◆ **STATED GOAL**:
Reproduce every line of the items below without changing a single character.

(Item position entries)
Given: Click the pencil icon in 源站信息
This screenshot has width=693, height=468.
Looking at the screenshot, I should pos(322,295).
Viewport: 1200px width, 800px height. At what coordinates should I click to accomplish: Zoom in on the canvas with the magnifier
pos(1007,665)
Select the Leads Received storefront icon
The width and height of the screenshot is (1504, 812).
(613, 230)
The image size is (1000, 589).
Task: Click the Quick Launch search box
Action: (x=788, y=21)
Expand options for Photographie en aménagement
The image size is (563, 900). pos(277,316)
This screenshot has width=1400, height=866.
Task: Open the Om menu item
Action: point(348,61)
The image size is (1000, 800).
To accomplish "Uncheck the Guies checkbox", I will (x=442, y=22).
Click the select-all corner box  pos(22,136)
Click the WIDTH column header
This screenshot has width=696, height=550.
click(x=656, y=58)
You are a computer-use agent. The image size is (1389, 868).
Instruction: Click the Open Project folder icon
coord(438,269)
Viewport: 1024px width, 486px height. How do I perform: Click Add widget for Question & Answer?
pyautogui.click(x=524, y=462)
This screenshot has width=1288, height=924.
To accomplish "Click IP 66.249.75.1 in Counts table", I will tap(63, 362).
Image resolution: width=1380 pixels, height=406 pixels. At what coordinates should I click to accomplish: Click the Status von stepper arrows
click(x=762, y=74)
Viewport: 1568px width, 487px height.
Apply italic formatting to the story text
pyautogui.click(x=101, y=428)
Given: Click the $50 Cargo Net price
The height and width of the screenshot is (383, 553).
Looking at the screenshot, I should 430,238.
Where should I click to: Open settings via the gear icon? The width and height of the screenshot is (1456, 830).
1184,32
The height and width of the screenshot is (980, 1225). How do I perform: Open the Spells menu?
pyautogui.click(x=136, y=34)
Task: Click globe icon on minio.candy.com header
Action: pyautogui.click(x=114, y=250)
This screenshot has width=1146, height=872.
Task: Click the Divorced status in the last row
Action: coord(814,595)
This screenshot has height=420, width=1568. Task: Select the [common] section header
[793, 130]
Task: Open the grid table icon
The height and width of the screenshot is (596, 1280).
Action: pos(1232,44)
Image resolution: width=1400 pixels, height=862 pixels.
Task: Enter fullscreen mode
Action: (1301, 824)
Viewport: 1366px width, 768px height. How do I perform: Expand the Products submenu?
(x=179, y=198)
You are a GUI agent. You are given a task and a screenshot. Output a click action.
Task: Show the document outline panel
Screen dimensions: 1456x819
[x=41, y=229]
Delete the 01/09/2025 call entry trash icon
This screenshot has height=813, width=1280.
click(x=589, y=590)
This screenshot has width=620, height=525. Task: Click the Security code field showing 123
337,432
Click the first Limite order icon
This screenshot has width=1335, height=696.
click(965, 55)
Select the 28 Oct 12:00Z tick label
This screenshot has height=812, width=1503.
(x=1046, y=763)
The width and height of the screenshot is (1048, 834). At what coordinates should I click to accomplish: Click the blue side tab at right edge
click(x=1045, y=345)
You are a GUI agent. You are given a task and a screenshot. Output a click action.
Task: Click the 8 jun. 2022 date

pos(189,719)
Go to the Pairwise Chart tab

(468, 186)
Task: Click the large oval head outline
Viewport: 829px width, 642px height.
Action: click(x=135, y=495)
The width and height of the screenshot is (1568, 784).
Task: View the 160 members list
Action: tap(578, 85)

◆ **ANSWER TO THIS TASK**:
Given: Click the pencil icon in 源站信息
This screenshot has width=693, height=468.
Looking at the screenshot, I should pos(322,295).
Viewport: 1200px width, 800px height. At what coordinates should I click to accomplish: Zoom in on the canvas with the magnifier
pos(1007,665)
Select the Leads Received storefront icon
The width and height of the screenshot is (1504, 812).
(613, 230)
The image size is (1000, 589).
Task: Click the Quick Launch search box
Action: (x=788, y=21)
Expand options for Photographie en aménagement
The image size is (563, 900). pos(277,316)
This screenshot has width=1400, height=866.
Task: Open the Om menu item
Action: point(348,61)
The image size is (1000, 800).
To accomplish "Uncheck the Guies checkbox", I will (x=442, y=22).
Click the select-all corner box  pos(22,136)
Click the WIDTH column header
This screenshot has width=696, height=550.
click(x=656, y=58)
You are a computer-use agent. The image size is (1389, 868).
Instruction: Click the Open Project folder icon
coord(438,269)
Viewport: 1024px width, 486px height. How do I perform: Click Add widget for Question & Answer?
pyautogui.click(x=524, y=462)
This screenshot has width=1288, height=924.
To accomplish "Click IP 66.249.75.1 in Counts table", I will tap(63, 362).
Image resolution: width=1380 pixels, height=406 pixels. At what coordinates should I click to accomplish: Click the Status von stepper arrows
click(x=762, y=74)
Viewport: 1568px width, 487px height.
Apply italic formatting to the story text
pyautogui.click(x=101, y=428)
Given: Click the $50 Cargo Net price
The height and width of the screenshot is (383, 553).
Looking at the screenshot, I should 430,238.
Where should I click to: Open settings via the gear icon? The width and height of the screenshot is (1456, 830).
1184,32
The height and width of the screenshot is (980, 1225). How do I perform: Open the Spells menu?
pyautogui.click(x=136, y=34)
Task: Click globe icon on minio.candy.com header
Action: pyautogui.click(x=114, y=250)
This screenshot has width=1146, height=872.
Task: Click the Divorced status in the last row
Action: coord(814,595)
This screenshot has height=420, width=1568. Task: Select the [common] section header
[793, 130]
Task: Open the grid table icon
The height and width of the screenshot is (596, 1280).
Action: pos(1232,44)
Image resolution: width=1400 pixels, height=862 pixels.
Task: Enter fullscreen mode
Action: (1301, 824)
Viewport: 1366px width, 768px height. How do I perform: Expand the Products submenu?
(x=179, y=198)
You are a GUI agent. You are given a task and a screenshot. Output a click action.
Task: Show the document outline panel
Screen dimensions: 1456x819
[x=41, y=229]
Delete the 01/09/2025 call entry trash icon
This screenshot has height=813, width=1280.
click(x=589, y=590)
This screenshot has width=620, height=525. Task: Click the Security code field showing 123
337,432
Click the first Limite order icon
This screenshot has width=1335, height=696.
click(965, 55)
Select the 28 Oct 12:00Z tick label
This screenshot has height=812, width=1503.
(x=1046, y=763)
The width and height of the screenshot is (1048, 834). At what coordinates should I click to accomplish: Click the blue side tab at right edge
click(x=1045, y=345)
You are a GUI agent. You are given a task and a screenshot. Output a click action.
Task: Click the 8 jun. 2022 date

pos(189,719)
Go to the Pairwise Chart tab

(468, 186)
Task: Click the large oval head outline
Viewport: 829px width, 642px height.
Action: click(x=135, y=495)
The width and height of the screenshot is (1568, 784).
Task: View the 160 members list
Action: tap(578, 85)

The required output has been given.